Пожалуйста, перескажите короче абзац отрывка о битве за Луцк, который начинается словами «Я обеспечивал обмен сообщениями». Основные факты сохраните.

Исходный текст
■ ■ ■ ■ ■ ■ ■

По колено в крови. Откровения эсэсовца - Гюнтер Фляйшман
Шрифт:
Интервал:
Закладка:
Проскочив через оставшийся от входной двери пролом, мы услышали крик. Кричали по-русски. Тут же что-то тяжелое грохнулось на доски — русский солдат, бросив оружие, поднял руки. Схватив русского за шиворот, Лёфлад потащил его вверх по лестнице. Увидев чердачный люк, мы забрались на чердак и открыли выходившую наподобие балкона дверцу. Установив «Петрике», я стал вызывать Кюндера — доложить о том, что мы прибыли на место. Кюндер назвал мне каналы, по которым я должен был связаться с двумя стрелковыми взводами. Я связался с одним из них. В ожидании ответа я видел, как Крендл сунул в рот плененному нами русскому сигарету.
Я обеспечивал обмен сообщениями между взводами, действовавшими в зернохранилище, каком-то складе и универмаге. Хотя группы оказались разделены, обе считали, что на упомянутых объектах хранятся боеприпасы и другие важные вещи, которые пригодились бы нам. Поскольку обе группы действовали раздельно, ни одна не желала сообщать координаты складов нашим артиллеристам из опасения быть уничтоженными заодно с боеприпасами. Как только выяснилось, что оба подразделения покинули объекты, меня попросили передать точные координаты последних батарее 8,8-см орудий.
С нашей террасы или балкона открывался вид на Луцк. Казалось, что в уличных боях целыми толпами участвуют чародеи. Во всяком случае, попытки русских сигнализировать ракетами весьма напоминали непонятные магические обряды. С разноцветными следами сигнальных ракет перекрещивались в воздухе и зеленовато-желтые строчки трассирующих пуль, и дымные хвосты 8,8-см снарядов, выпущенных нашими артиллеристами. Ползущие по улицам внизу танки и бронетранспортеры сверху казались заводными игрушками. Нам показалось, что мы целую вечность проторчали на этом балконе. Мы не имели морального права отсиживаться там, нам следовало помогать своим товарищам, но было нелегко оторвать взор от чарующего, необычного зрелища.
Крендл угостил пленного еще одной сигаретой, когда в «Петриксе» прозвучал голос Кюндера. Нас сей раз оберштурмфюрер сообщил хорошие вести.
— Всем рациям настроиться на канал 1. Артиллерии прекратить огонь, танкам и бронетранспортерам остановиться, пехотинцам выдвинуться вперед и санитарным подразделениям обеспечить доставку раненых.
Битва за Луцк, продолжавшаяся три или четыре часа, завершилась. Русские войска оставили город.
Я передал сообщение, артиллерия прекратила обстрел. Танки и бронетранспортеры, выехав к важнейшим перекресткам, перекрыли их. Пехотинцы заняли тактические позиции, после чего в город вошла санитарная рота.

■ ■ ■ ■ ■ ■ ■

Исходные данные
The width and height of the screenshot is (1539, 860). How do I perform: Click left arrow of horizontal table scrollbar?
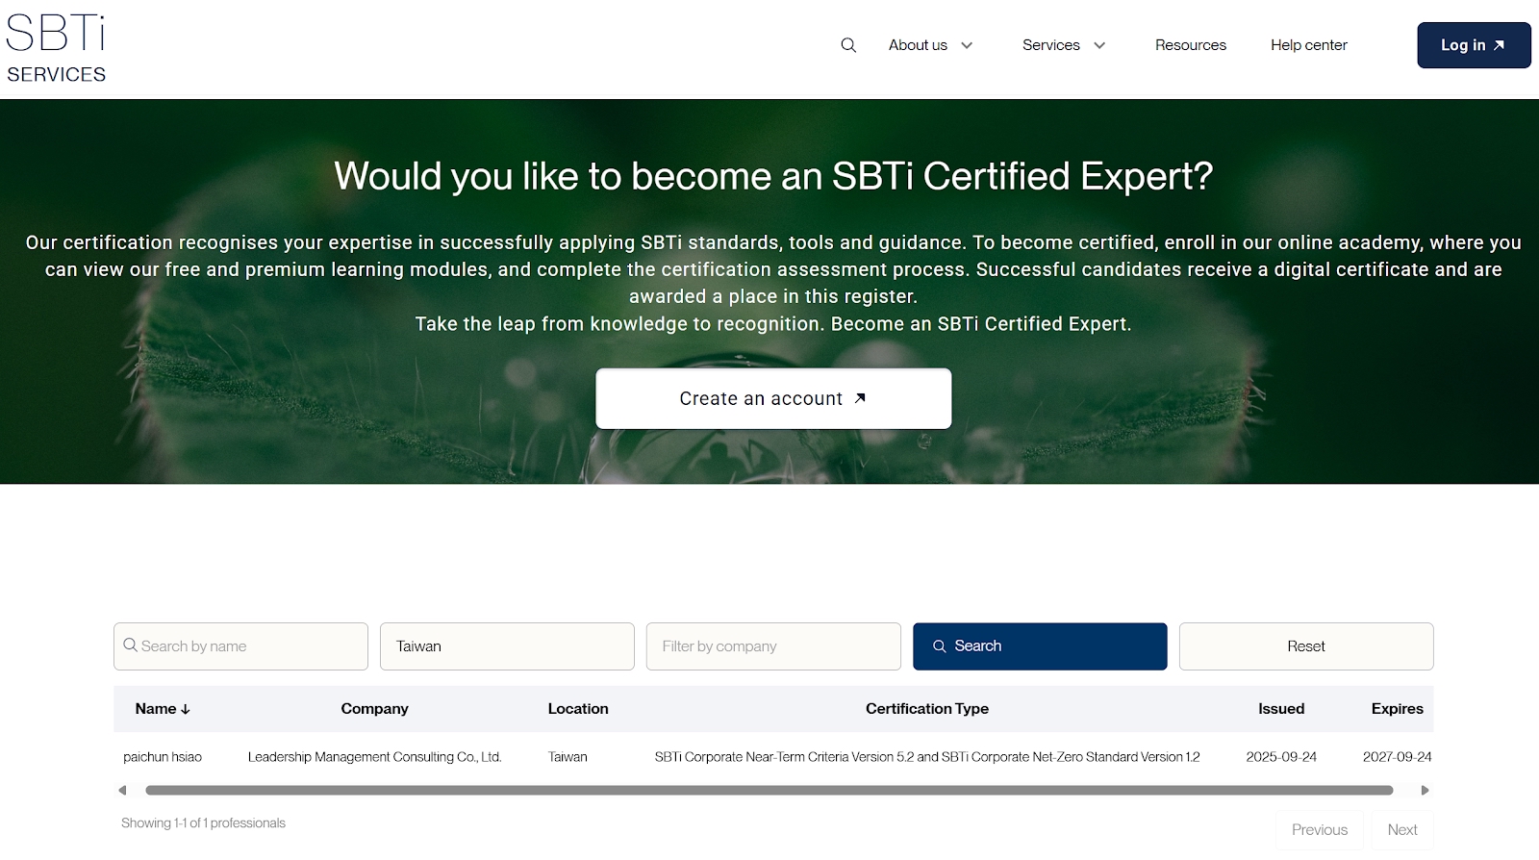point(122,791)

■ ■ ■ ■ ■ ■ ■

Результат
Я передавал сообщения между взводами, действовавшими в зернохранилище, на складе и в универмаге. Обе разделенные группы считали, что там хранятся боеприпасы и другие нужные вещи. Поэтому ни одна не сообщала координаты складов артиллеристам: каждая боялась погибнуть вместе с боеприпасами. Когда оба подразделения покинули объекты, меня попросили передать их точные координаты батарее 8,8-см орудий.